- Opening Delimiter -

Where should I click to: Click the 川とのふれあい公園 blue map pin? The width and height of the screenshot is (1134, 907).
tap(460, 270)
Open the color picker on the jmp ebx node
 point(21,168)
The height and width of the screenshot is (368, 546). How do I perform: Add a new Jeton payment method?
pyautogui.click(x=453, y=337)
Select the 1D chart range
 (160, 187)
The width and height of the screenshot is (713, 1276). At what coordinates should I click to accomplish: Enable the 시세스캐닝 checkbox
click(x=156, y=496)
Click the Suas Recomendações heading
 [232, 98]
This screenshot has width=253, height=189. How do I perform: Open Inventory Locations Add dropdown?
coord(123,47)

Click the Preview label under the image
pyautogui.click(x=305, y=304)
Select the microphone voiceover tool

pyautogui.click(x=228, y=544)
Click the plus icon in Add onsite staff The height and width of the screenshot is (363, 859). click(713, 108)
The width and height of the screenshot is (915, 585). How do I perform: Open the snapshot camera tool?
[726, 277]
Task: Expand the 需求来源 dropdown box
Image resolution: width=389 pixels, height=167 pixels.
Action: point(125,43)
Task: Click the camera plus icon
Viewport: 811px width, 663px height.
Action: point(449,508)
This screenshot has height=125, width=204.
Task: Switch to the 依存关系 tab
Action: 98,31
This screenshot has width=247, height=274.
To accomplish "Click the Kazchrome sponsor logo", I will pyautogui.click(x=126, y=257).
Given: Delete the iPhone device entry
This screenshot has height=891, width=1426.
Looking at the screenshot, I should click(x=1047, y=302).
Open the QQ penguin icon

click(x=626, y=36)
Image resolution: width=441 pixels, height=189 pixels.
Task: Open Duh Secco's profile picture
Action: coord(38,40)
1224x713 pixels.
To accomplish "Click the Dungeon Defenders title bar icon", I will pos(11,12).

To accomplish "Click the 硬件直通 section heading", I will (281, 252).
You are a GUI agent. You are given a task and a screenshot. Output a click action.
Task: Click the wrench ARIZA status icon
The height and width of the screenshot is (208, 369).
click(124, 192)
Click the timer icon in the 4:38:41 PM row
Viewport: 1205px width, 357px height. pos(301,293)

- Closing Delimiter -

* **Your instructions**:
Copy the material above, line for line.

* **Task response**:
Where should I click to: Click the 川とのふれあい公園 blue map pin? The width and height of the screenshot is (1134, 907).
tap(460, 270)
Open the color picker on the jmp ebx node
 point(21,168)
The height and width of the screenshot is (368, 546). How do I perform: Add a new Jeton payment method?
pyautogui.click(x=453, y=337)
Select the 1D chart range
 (160, 187)
The width and height of the screenshot is (713, 1276). At what coordinates should I click to accomplish: Enable the 시세스캐닝 checkbox
click(x=156, y=496)
Click the Suas Recomendações heading
 [232, 98]
This screenshot has width=253, height=189. How do I perform: Open Inventory Locations Add dropdown?
coord(123,47)

Click the Preview label under the image
pyautogui.click(x=305, y=304)
Select the microphone voiceover tool

pyautogui.click(x=228, y=544)
Click the plus icon in Add onsite staff The height and width of the screenshot is (363, 859). click(713, 108)
The width and height of the screenshot is (915, 585). How do I perform: Open the snapshot camera tool?
[726, 277]
Task: Expand the 需求来源 dropdown box
Image resolution: width=389 pixels, height=167 pixels.
Action: point(125,43)
Task: Click the camera plus icon
Viewport: 811px width, 663px height.
Action: point(449,508)
This screenshot has height=125, width=204.
Task: Switch to the 依存关系 tab
Action: 98,31
This screenshot has width=247, height=274.
To accomplish "Click the Kazchrome sponsor logo", I will pyautogui.click(x=126, y=257).
Given: Delete the iPhone device entry
This screenshot has height=891, width=1426.
Looking at the screenshot, I should click(x=1047, y=302).
Open the QQ penguin icon

click(x=626, y=36)
Image resolution: width=441 pixels, height=189 pixels.
Task: Open Duh Secco's profile picture
Action: coord(38,40)
1224x713 pixels.
To accomplish "Click the Dungeon Defenders title bar icon", I will pos(11,12).

To accomplish "Click the 硬件直通 section heading", I will (281, 252).
You are a GUI agent. You are given a task and a screenshot. Output a click action.
Task: Click the wrench ARIZA status icon
The height and width of the screenshot is (208, 369).
click(124, 192)
Click the timer icon in the 4:38:41 PM row
Viewport: 1205px width, 357px height. pos(301,293)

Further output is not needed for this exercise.